- _EXERCISE DESCRIPTION_: Copy out, unchanged, only the stretch of items from the line containing "Given: Click the swiftr" through the line containing "I will point(552,674).", both lines included.

- _AVAILABLE DATA_:
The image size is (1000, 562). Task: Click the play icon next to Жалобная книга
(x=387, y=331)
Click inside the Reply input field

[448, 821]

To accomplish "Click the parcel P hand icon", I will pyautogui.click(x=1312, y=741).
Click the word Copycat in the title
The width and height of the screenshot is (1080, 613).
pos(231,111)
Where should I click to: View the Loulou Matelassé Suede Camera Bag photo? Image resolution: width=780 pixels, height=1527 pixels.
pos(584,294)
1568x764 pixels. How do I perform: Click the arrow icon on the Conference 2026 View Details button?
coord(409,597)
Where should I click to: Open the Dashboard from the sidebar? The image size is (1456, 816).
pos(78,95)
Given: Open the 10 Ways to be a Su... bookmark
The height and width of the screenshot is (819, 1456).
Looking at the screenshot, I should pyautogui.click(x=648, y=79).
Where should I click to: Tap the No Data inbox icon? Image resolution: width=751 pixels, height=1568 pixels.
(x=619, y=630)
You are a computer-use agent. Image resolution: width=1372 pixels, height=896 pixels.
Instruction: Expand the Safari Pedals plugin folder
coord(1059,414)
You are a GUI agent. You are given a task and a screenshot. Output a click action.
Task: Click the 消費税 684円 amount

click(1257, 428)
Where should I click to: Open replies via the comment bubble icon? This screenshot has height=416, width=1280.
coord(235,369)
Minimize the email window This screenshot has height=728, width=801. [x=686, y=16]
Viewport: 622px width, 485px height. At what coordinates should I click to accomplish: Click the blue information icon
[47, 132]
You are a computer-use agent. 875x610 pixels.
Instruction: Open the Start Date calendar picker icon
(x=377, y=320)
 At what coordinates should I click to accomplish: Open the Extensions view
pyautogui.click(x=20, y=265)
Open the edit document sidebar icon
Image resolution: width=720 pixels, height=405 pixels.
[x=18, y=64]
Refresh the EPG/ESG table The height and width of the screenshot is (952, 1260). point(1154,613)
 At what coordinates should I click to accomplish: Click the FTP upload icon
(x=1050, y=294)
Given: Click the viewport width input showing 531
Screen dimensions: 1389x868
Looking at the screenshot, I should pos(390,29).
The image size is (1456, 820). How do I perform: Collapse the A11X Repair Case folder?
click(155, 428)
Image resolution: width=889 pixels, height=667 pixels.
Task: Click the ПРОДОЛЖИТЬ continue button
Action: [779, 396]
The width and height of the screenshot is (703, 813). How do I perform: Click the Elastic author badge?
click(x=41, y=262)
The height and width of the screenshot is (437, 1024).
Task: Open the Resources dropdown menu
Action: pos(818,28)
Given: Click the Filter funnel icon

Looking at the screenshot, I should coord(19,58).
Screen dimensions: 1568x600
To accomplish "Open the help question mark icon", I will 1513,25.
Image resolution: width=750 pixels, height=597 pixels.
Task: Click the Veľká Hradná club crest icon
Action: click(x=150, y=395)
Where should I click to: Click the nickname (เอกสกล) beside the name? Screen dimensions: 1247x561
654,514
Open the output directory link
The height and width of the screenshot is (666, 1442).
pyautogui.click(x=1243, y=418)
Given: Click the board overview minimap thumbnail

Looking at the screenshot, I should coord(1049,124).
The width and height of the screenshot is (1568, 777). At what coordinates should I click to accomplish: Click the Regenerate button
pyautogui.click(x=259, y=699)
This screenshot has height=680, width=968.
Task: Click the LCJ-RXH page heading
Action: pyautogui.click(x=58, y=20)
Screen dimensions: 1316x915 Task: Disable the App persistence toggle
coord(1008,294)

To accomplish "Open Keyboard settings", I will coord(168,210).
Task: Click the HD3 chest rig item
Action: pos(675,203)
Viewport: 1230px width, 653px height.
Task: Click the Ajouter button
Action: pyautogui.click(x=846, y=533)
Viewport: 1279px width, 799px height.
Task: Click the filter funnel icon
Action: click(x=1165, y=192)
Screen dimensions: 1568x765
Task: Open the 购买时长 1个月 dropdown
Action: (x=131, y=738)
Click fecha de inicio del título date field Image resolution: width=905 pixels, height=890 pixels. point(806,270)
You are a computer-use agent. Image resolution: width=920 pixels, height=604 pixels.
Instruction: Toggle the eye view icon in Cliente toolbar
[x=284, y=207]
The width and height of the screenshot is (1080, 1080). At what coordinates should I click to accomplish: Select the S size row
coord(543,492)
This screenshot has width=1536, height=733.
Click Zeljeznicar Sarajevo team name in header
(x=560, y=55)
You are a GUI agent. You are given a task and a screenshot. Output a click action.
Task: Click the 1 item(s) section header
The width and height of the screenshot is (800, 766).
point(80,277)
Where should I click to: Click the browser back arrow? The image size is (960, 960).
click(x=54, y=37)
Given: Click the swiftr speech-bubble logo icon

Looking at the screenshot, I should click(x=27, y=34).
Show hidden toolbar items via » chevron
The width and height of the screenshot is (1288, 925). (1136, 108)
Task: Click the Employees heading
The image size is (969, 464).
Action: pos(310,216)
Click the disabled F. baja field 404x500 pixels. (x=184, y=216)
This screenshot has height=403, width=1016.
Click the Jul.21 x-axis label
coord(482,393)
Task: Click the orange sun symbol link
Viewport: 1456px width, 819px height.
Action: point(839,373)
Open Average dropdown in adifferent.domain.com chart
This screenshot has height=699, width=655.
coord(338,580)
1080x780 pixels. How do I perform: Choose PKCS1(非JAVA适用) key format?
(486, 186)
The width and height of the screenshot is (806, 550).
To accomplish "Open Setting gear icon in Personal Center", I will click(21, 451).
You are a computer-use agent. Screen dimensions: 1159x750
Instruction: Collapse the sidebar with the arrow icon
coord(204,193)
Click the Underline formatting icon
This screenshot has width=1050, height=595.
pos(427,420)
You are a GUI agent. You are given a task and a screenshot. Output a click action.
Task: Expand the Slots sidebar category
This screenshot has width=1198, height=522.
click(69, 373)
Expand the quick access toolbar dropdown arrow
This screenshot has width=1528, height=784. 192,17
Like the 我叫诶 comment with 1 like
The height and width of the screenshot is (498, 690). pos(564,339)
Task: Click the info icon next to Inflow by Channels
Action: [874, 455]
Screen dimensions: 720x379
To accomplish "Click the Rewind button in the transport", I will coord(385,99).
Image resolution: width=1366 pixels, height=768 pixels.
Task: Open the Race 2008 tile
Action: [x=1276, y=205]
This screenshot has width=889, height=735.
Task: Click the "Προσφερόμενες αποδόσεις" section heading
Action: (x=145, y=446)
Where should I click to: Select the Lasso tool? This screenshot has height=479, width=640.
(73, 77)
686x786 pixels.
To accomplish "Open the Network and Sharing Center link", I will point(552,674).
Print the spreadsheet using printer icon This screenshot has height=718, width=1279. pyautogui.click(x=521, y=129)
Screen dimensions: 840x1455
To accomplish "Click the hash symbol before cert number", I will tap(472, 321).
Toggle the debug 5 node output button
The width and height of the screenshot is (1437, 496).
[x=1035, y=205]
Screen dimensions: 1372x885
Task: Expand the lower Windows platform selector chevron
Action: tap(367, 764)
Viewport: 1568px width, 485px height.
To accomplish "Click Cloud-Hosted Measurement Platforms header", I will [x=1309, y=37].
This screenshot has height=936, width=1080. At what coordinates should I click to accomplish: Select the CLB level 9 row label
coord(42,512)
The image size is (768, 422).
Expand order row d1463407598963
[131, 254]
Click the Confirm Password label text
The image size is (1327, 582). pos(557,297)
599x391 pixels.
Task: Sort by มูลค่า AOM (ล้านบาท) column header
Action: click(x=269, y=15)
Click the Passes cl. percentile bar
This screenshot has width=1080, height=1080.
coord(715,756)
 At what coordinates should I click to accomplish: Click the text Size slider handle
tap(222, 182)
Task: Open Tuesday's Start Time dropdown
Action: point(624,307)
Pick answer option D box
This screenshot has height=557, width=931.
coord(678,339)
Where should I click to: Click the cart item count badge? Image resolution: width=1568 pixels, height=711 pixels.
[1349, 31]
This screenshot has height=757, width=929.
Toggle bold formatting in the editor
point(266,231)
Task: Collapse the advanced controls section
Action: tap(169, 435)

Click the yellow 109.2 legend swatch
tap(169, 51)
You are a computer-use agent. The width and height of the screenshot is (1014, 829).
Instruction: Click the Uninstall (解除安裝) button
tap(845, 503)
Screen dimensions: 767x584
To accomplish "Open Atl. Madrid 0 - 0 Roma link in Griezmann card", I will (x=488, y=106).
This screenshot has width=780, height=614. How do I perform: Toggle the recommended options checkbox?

- _THE OUTPUT_:
Given: Click the swiftr speech-bubble logo icon

Looking at the screenshot, I should click(x=27, y=34).
Show hidden toolbar items via » chevron
The width and height of the screenshot is (1288, 925). (1136, 108)
Task: Click the Employees heading
The image size is (969, 464).
Action: pos(310,216)
Click the disabled F. baja field 404x500 pixels. (x=184, y=216)
This screenshot has height=403, width=1016.
Click the Jul.21 x-axis label
coord(482,393)
Task: Click the orange sun symbol link
Viewport: 1456px width, 819px height.
Action: point(839,373)
Open Average dropdown in adifferent.domain.com chart
This screenshot has height=699, width=655.
coord(338,580)
1080x780 pixels. How do I perform: Choose PKCS1(非JAVA适用) key format?
(486, 186)
The width and height of the screenshot is (806, 550).
To accomplish "Open Setting gear icon in Personal Center", I will click(21, 451).
You are a computer-use agent. Screen dimensions: 1159x750
Instruction: Collapse the sidebar with the arrow icon
coord(204,193)
Click the Underline formatting icon
This screenshot has width=1050, height=595.
pos(427,420)
You are a GUI agent. You are given a task and a screenshot. Output a click action.
Task: Expand the Slots sidebar category
This screenshot has width=1198, height=522.
click(69, 373)
Expand the quick access toolbar dropdown arrow
This screenshot has width=1528, height=784. 192,17
Like the 我叫诶 comment with 1 like
The height and width of the screenshot is (498, 690). pos(564,339)
Task: Click the info icon next to Inflow by Channels
Action: [874, 455]
Screen dimensions: 720x379
To accomplish "Click the Rewind button in the transport", I will coord(385,99).
Image resolution: width=1366 pixels, height=768 pixels.
Task: Open the Race 2008 tile
Action: [x=1276, y=205]
This screenshot has width=889, height=735.
Task: Click the "Προσφερόμενες αποδόσεις" section heading
Action: (x=145, y=446)
Where should I click to: Select the Lasso tool? This screenshot has height=479, width=640.
(73, 77)
686x786 pixels.
To accomplish "Open the Network and Sharing Center link", I will point(552,674).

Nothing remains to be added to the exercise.